(Stored entries)
Segment Open
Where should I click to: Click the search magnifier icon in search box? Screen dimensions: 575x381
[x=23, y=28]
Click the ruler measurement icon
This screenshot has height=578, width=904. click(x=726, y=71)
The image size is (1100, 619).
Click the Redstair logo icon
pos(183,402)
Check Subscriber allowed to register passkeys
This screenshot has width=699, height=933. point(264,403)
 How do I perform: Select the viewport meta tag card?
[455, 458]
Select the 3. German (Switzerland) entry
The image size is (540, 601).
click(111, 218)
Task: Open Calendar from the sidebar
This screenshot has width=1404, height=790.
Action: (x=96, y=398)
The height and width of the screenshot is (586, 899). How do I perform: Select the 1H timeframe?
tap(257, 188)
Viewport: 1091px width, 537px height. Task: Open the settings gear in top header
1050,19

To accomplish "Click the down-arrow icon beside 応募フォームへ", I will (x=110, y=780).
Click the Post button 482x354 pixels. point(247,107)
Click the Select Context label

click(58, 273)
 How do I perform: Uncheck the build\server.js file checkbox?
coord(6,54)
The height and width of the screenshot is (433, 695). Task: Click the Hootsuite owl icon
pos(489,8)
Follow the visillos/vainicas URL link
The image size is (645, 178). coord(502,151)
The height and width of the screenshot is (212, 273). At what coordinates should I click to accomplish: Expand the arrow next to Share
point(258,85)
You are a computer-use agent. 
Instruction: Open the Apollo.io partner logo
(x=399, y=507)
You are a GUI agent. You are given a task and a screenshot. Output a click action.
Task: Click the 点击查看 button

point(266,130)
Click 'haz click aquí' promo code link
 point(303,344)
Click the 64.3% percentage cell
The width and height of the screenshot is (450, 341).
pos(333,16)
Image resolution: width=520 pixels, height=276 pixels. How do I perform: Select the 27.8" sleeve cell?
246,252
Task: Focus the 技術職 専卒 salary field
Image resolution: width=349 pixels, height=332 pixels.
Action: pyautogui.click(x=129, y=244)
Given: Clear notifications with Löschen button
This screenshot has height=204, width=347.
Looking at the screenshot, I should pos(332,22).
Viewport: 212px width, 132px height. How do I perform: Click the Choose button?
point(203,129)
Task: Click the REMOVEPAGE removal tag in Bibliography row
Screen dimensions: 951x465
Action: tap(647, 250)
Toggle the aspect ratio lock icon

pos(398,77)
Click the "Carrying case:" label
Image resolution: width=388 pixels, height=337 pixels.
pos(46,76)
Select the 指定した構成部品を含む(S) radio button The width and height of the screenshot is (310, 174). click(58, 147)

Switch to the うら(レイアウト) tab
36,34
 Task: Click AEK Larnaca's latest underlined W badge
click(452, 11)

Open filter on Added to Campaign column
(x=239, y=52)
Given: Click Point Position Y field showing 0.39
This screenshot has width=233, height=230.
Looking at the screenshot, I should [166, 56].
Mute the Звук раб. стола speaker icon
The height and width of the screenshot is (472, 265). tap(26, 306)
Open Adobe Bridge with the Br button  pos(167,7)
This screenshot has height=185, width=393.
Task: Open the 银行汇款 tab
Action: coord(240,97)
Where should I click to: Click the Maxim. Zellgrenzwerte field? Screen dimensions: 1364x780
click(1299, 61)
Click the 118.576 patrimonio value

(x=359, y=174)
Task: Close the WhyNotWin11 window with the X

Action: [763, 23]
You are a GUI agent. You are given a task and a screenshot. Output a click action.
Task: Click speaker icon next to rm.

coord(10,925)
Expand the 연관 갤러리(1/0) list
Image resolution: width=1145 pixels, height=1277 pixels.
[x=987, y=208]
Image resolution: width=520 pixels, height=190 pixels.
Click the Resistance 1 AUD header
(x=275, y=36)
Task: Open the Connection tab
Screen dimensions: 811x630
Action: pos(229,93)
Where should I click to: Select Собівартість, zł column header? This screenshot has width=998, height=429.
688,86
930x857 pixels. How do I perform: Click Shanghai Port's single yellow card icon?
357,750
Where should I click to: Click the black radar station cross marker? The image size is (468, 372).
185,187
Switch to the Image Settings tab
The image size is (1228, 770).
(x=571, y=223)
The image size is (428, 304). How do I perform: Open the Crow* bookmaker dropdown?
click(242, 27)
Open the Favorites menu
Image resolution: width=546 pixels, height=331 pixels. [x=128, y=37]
Segment Closed
→ **EXERCISE DETAILS**
Copy out all the records exactly.

→ **ANSWER TO THIS PROBLEM**
Where should I click to: Click the search magnifier icon in search box? Screen dimensions: 575x381
[x=23, y=28]
Click the ruler measurement icon
This screenshot has height=578, width=904. click(x=726, y=71)
The image size is (1100, 619).
Click the Redstair logo icon
pos(183,402)
Check Subscriber allowed to register passkeys
This screenshot has width=699, height=933. point(264,403)
 How do I perform: Select the viewport meta tag card?
[455, 458]
Select the 3. German (Switzerland) entry
The image size is (540, 601).
click(111, 218)
Task: Open Calendar from the sidebar
This screenshot has width=1404, height=790.
Action: (x=96, y=398)
The height and width of the screenshot is (586, 899). How do I perform: Select the 1H timeframe?
tap(257, 188)
Viewport: 1091px width, 537px height. Task: Open the settings gear in top header
1050,19

To accomplish "Click the down-arrow icon beside 応募フォームへ", I will (x=110, y=780).
Click the Post button 482x354 pixels. point(247,107)
Click the Select Context label

click(58, 273)
 How do I perform: Uncheck the build\server.js file checkbox?
coord(6,54)
The height and width of the screenshot is (433, 695). Task: Click the Hootsuite owl icon
pos(489,8)
Follow the visillos/vainicas URL link
The image size is (645, 178). coord(502,151)
The height and width of the screenshot is (212, 273). At what coordinates should I click to accomplish: Expand the arrow next to Share
point(258,85)
You are a computer-use agent. 
Instruction: Open the Apollo.io partner logo
(x=399, y=507)
You are a GUI agent. You are given a task and a screenshot. Output a click action.
Task: Click the 点击查看 button

point(266,130)
Click 'haz click aquí' promo code link
 point(303,344)
Click the 64.3% percentage cell
The width and height of the screenshot is (450, 341).
pos(333,16)
Image resolution: width=520 pixels, height=276 pixels. How do I perform: Select the 27.8" sleeve cell?
246,252
Task: Focus the 技術職 専卒 salary field
Image resolution: width=349 pixels, height=332 pixels.
Action: pyautogui.click(x=129, y=244)
Given: Clear notifications with Löschen button
This screenshot has height=204, width=347.
Looking at the screenshot, I should pos(332,22).
Viewport: 212px width, 132px height. How do I perform: Click the Choose button?
point(203,129)
Task: Click the REMOVEPAGE removal tag in Bibliography row
Screen dimensions: 951x465
Action: tap(647, 250)
Toggle the aspect ratio lock icon

pos(398,77)
Click the "Carrying case:" label
Image resolution: width=388 pixels, height=337 pixels.
pos(46,76)
Select the 指定した構成部品を含む(S) radio button The width and height of the screenshot is (310, 174). click(58, 147)

Switch to the うら(レイアウト) tab
36,34
 Task: Click AEK Larnaca's latest underlined W badge
click(452, 11)

Open filter on Added to Campaign column
(x=239, y=52)
Given: Click Point Position Y field showing 0.39
This screenshot has width=233, height=230.
Looking at the screenshot, I should [166, 56].
Mute the Звук раб. стола speaker icon
The height and width of the screenshot is (472, 265). tap(26, 306)
Open Adobe Bridge with the Br button  pos(167,7)
This screenshot has height=185, width=393.
Task: Open the 银行汇款 tab
Action: coord(240,97)
Where should I click to: Click the Maxim. Zellgrenzwerte field? Screen dimensions: 1364x780
click(1299, 61)
Click the 118.576 patrimonio value

(x=359, y=174)
Task: Close the WhyNotWin11 window with the X

Action: [763, 23]
You are a GUI agent. You are given a task and a screenshot. Output a click action.
Task: Click speaker icon next to rm.

coord(10,925)
Expand the 연관 갤러리(1/0) list
Image resolution: width=1145 pixels, height=1277 pixels.
[x=987, y=208]
Image resolution: width=520 pixels, height=190 pixels.
Click the Resistance 1 AUD header
(x=275, y=36)
Task: Open the Connection tab
Screen dimensions: 811x630
Action: pos(229,93)
Where should I click to: Select Собівартість, zł column header? This screenshot has width=998, height=429.
688,86
930x857 pixels. How do I perform: Click Shanghai Port's single yellow card icon?
357,750
Where should I click to: Click the black radar station cross marker? The image size is (468, 372).
185,187
Switch to the Image Settings tab
The image size is (1228, 770).
(x=571, y=223)
The image size is (428, 304). How do I perform: Open the Crow* bookmaker dropdown?
click(242, 27)
Open the Favorites menu
Image resolution: width=546 pixels, height=331 pixels. [x=128, y=37]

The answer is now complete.